* WHAT TO WORK ON
Your task is to retype, exactly and only, the lines from the one containing "You are a computer-use" to the final line of the entries, leaving out all pictures.
[Opening DATA PROVIDED section]
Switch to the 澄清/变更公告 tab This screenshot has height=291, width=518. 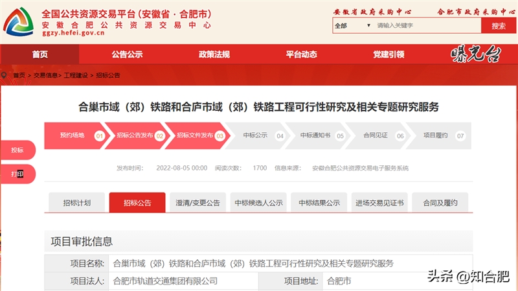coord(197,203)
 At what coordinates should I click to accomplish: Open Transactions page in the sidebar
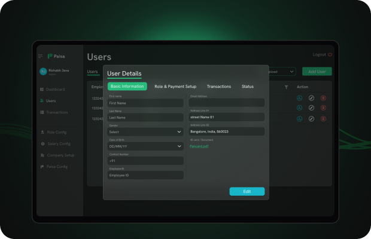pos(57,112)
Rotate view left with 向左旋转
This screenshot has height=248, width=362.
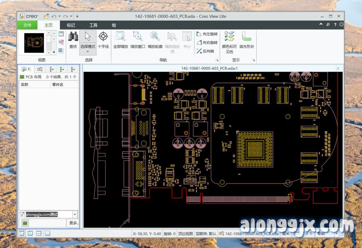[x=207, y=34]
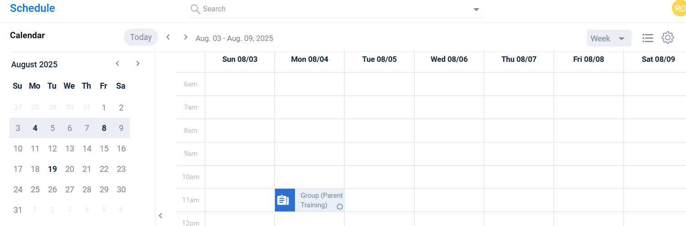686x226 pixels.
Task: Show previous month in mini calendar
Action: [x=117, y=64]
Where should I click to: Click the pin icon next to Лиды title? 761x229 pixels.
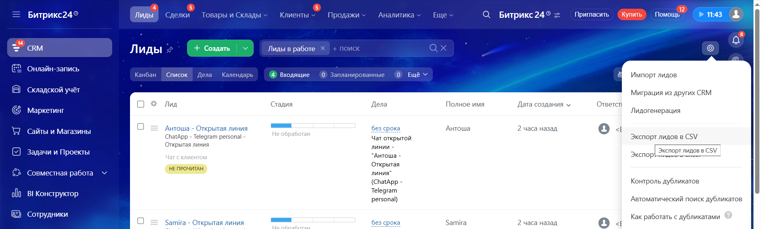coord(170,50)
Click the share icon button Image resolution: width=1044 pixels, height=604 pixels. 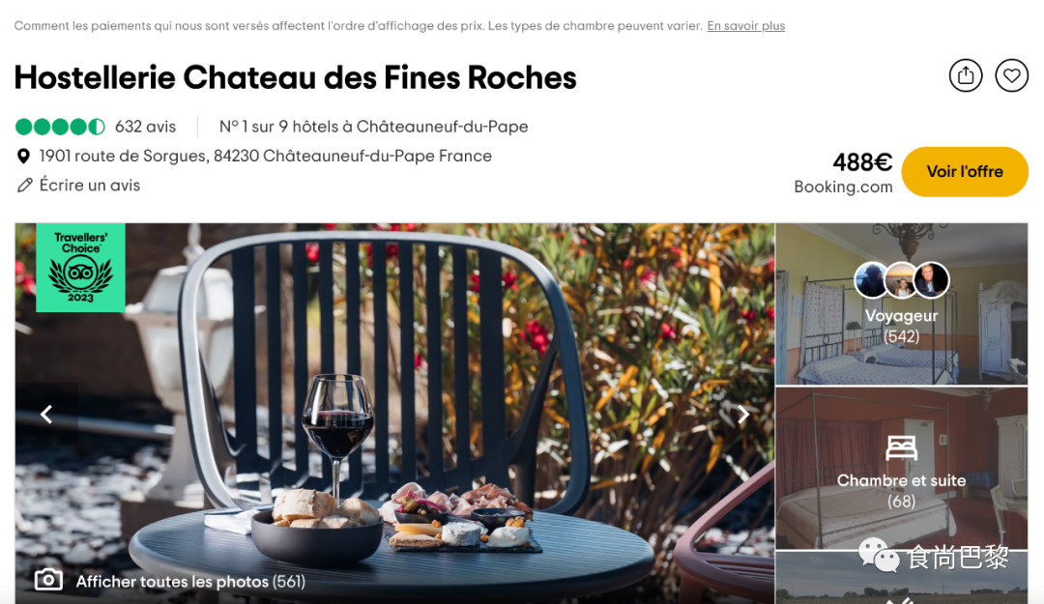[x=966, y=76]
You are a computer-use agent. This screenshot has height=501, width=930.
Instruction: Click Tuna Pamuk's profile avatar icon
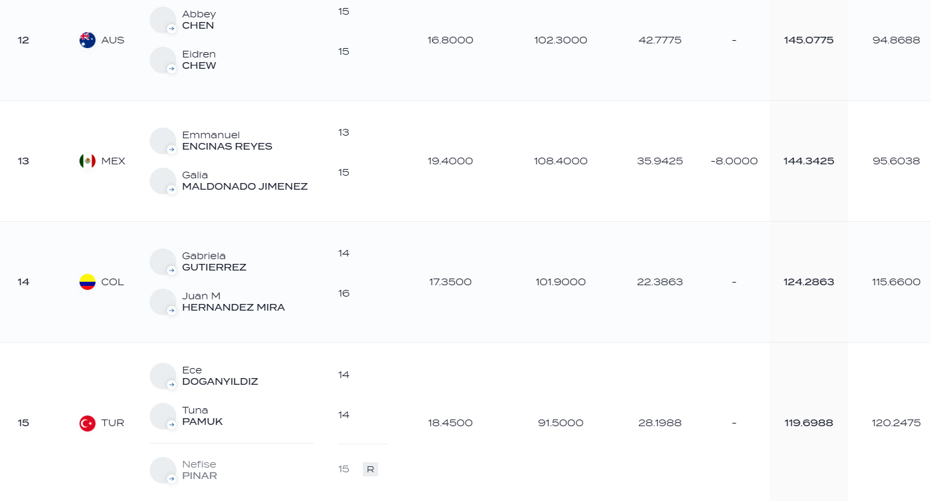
[Closing DATA PROVIDED section]
* ANSWER TO THIS TASK
You are a computer-use agent. This screenshot has height=501, width=930.
Instruction: Click Tuna Pamuk's profile avatar icon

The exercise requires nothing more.